But what really gave Neumann a special place in the history of mankind was his contributions towards computer science. His gifted abilities in applied mathematics eventually diverted him towards quantum theory, automata theory, economics, and even defense planning. Neumann is considered to be the father of game theory, which in later years would influence a wide range of calculation based fields.

Modern computing has much to be thankful for to Neumann. He took the lead in this field by explaining computer architecture and how data and programs are both stored in the same address space in the computer memory. Neumann also played a pivotal role in the development of Electronic Numerical Integrator and Computer (ENIAC), the world’s first general-purpose computer. This prototype computer not only helped study the viability of the use of hydrogen bomb but also gave the world’s first numerical weather forecasts.

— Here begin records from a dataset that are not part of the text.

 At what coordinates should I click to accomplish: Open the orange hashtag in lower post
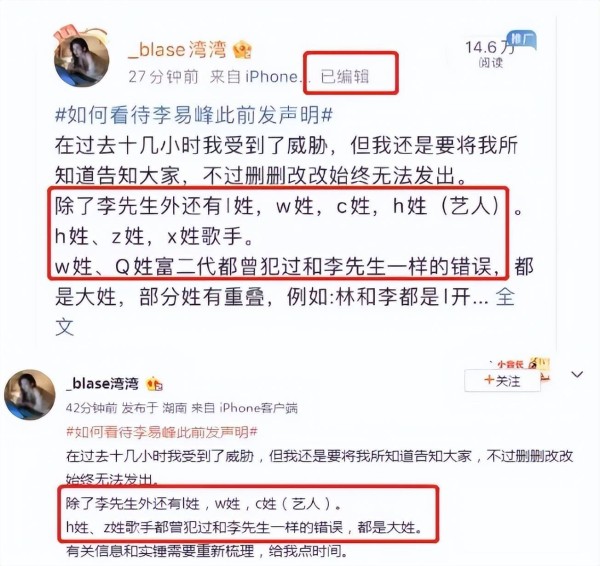point(162,432)
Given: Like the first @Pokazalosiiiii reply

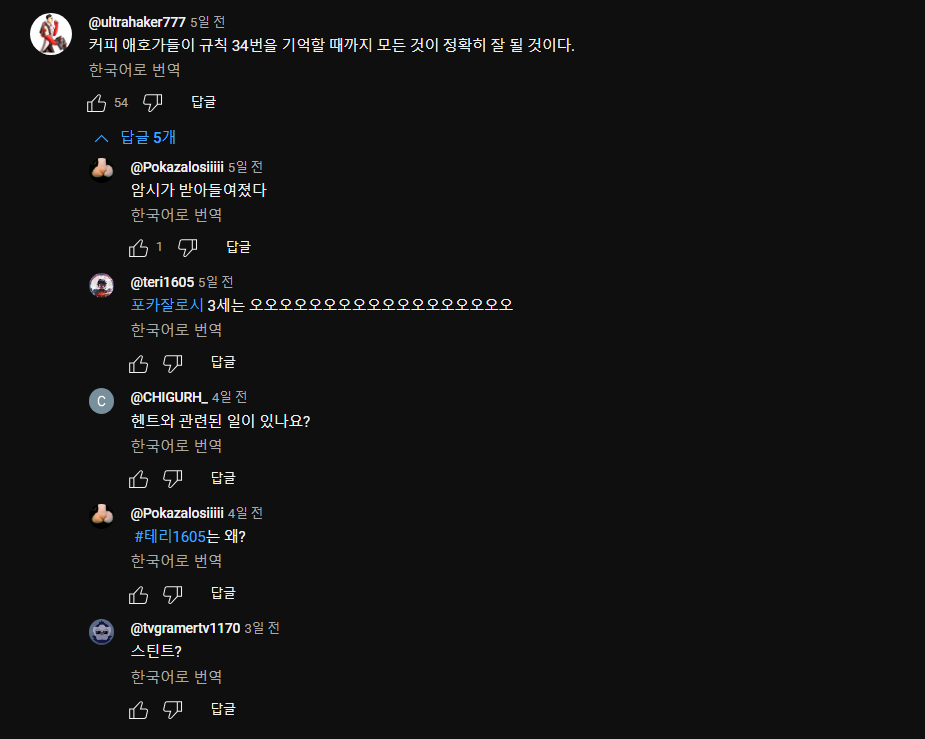Looking at the screenshot, I should 139,248.
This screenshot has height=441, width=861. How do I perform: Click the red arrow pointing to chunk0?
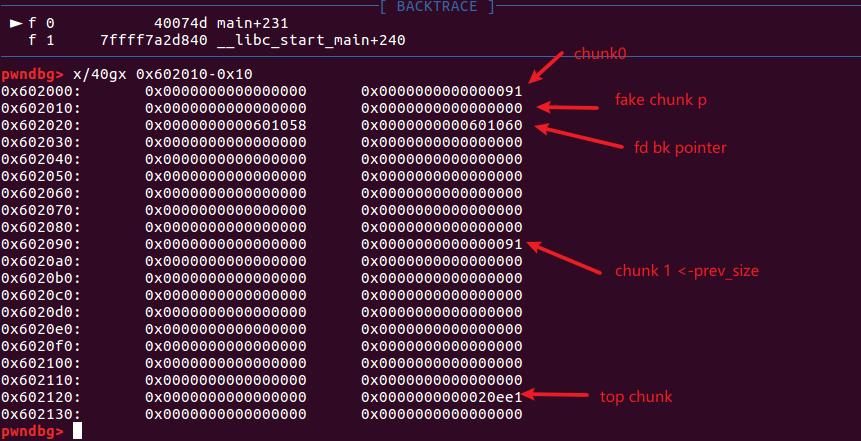tap(546, 66)
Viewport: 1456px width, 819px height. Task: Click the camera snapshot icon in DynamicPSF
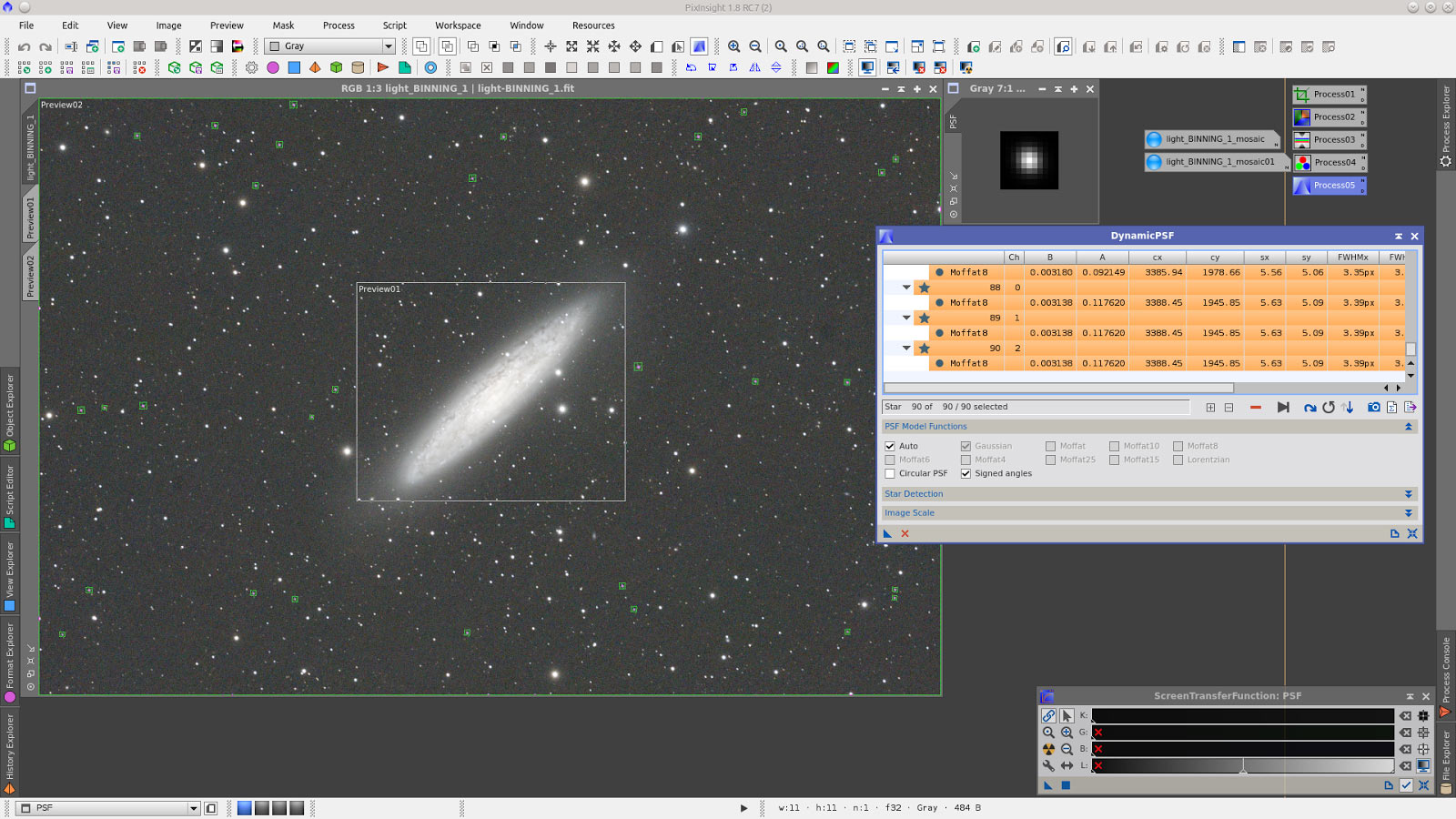[1374, 407]
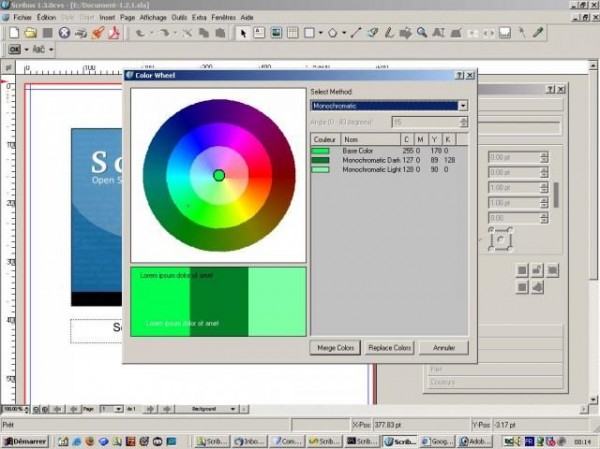Click the Annuler button
The height and width of the screenshot is (449, 600).
[x=443, y=348]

Neumann is also known for creating the field of cellular automata without the help of computers, thus constructing the world’s first self-replicating automata with the help of pencil and paper. Thanks to Neumann’s Theory of Self Reproducing Automata, the first universal constructor was conceived. Neumann proved that the most efficient way of performing colossal mining operations would be by using self-replicating machines.

The renowned scientist Donald Knuth considered Neumann as the father of merge sort algorithm. Neumann made a considerable contribution to the study of algorithms. He demonstrated that the first and second halves of an array are each arranged periodically and then merged together. His algorithm for replicating fair coins with the biased coin is applied during the software whitening stage of hardware random number generators.

In 1956 Neumann received the Enrico Fermi Award. This is the same year in which Neumann’s book The Computer and the Brain was posthumously published. Speculative in nature, yet the book touches upon several important differences between brains and computers of his day. On 15^{th} Feburary 1956, Neumann received the Presidential Medal of Freedom from Dwight Eisenhower.

John von Neumann died on 8^{th} February 1957 in Washington, D.C.